A basic form of Golf has been played on North Berwick links since the early 17th century The North Berwick Golf Club was founded in 1832 by nobles and gentlemen from the surrounding area, the 13th golf course worldwide. Famous challenge matches were held between 1849 and 1900. The first featured Alan Robertson and Tom Morris of St Andrews against Willie and Tom Dunn of Musselburgh for a side bet of £100. In 1902 a club member Arthur Balfour became Prime Minister. It was recorded that on one day playing on the links were: Prime Minister, the Speaker of House of Commons and 4 members of Parliament, 2 Bishops, 3 professors, a Field Marshall, 2 Generals and a famous Tibetan explorer.

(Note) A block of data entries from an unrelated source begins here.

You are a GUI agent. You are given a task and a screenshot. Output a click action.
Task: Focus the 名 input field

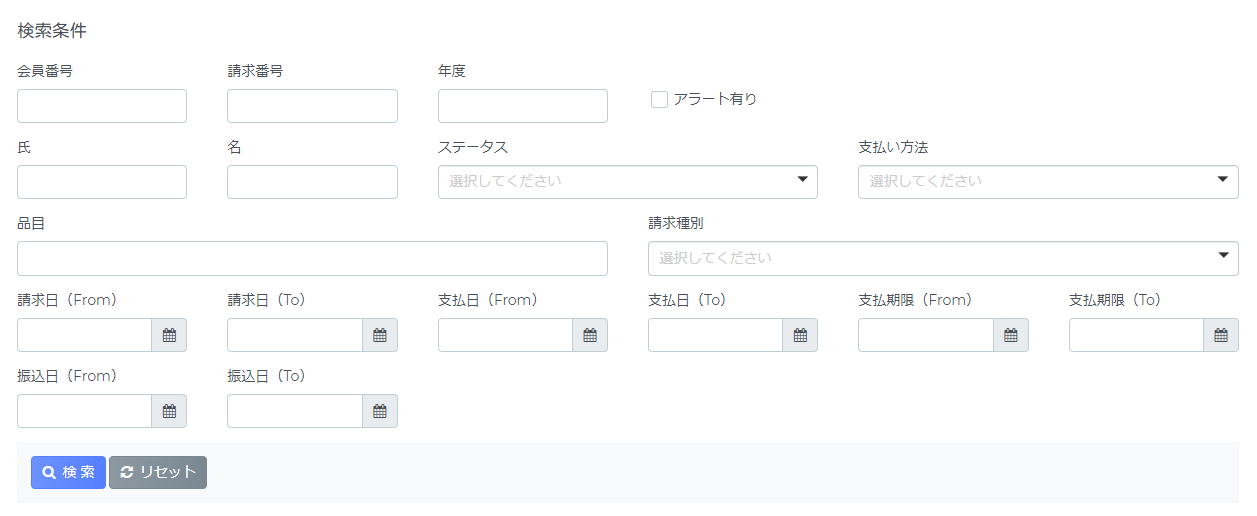point(312,182)
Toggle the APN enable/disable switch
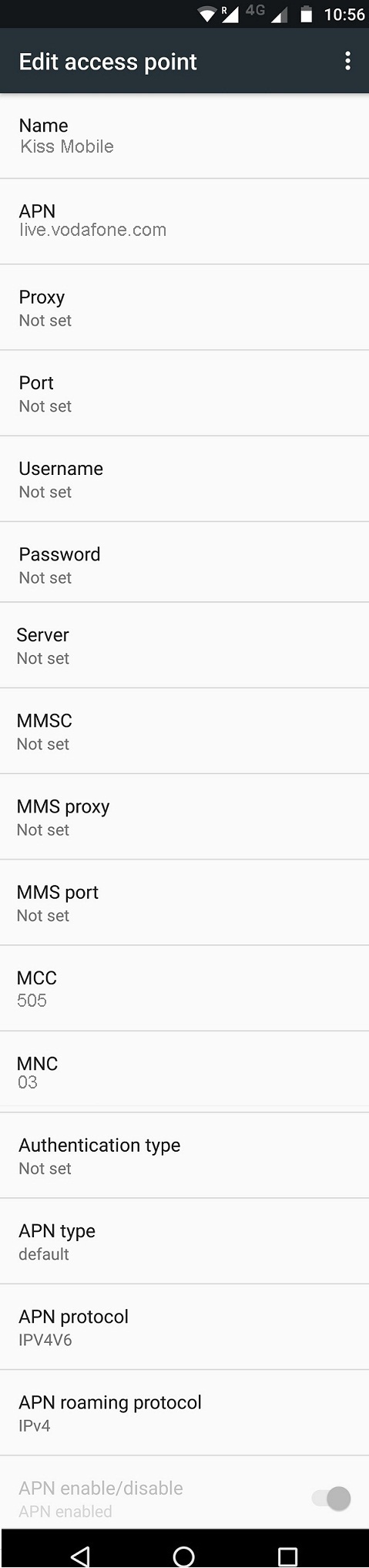 pyautogui.click(x=331, y=1498)
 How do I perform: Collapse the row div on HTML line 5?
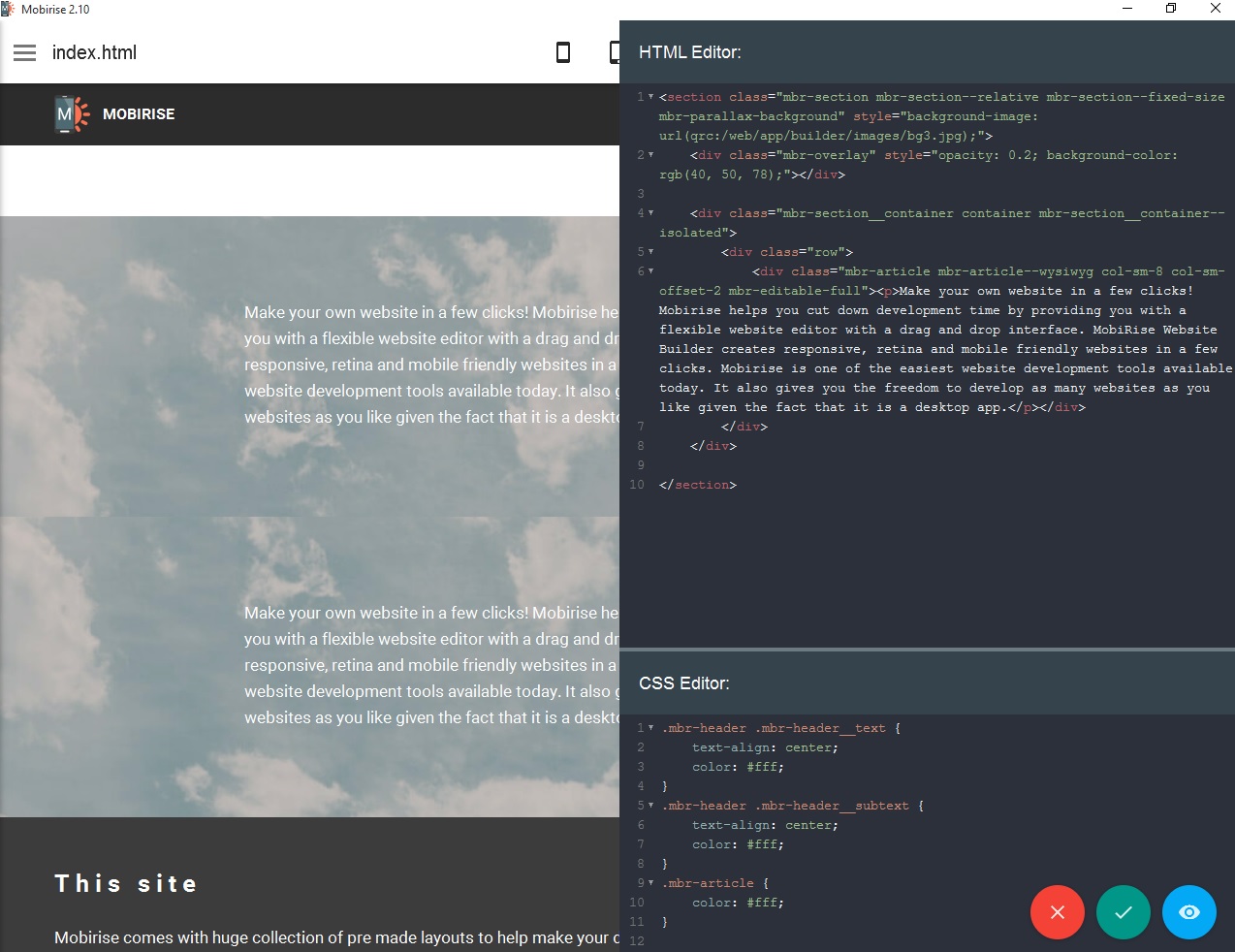coord(650,252)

It is said that from about 1650 local weavers played an annual match on Gullane links. It was held on ‘Auld Hansel Monday’ where ‘handsel’ was a gift given as a token of luck. There were 7 holes in 1840 and finally 18 in 1884. Gullane G.C. was formed in 1882 and eventually three golf courses Gullane 1,2 and 3 were laid out. The ‘Heritage of Golf Museum’ is located next to the professional’s shop. It tells the story of golf development through time from when golf was a minor sport in the 17th century.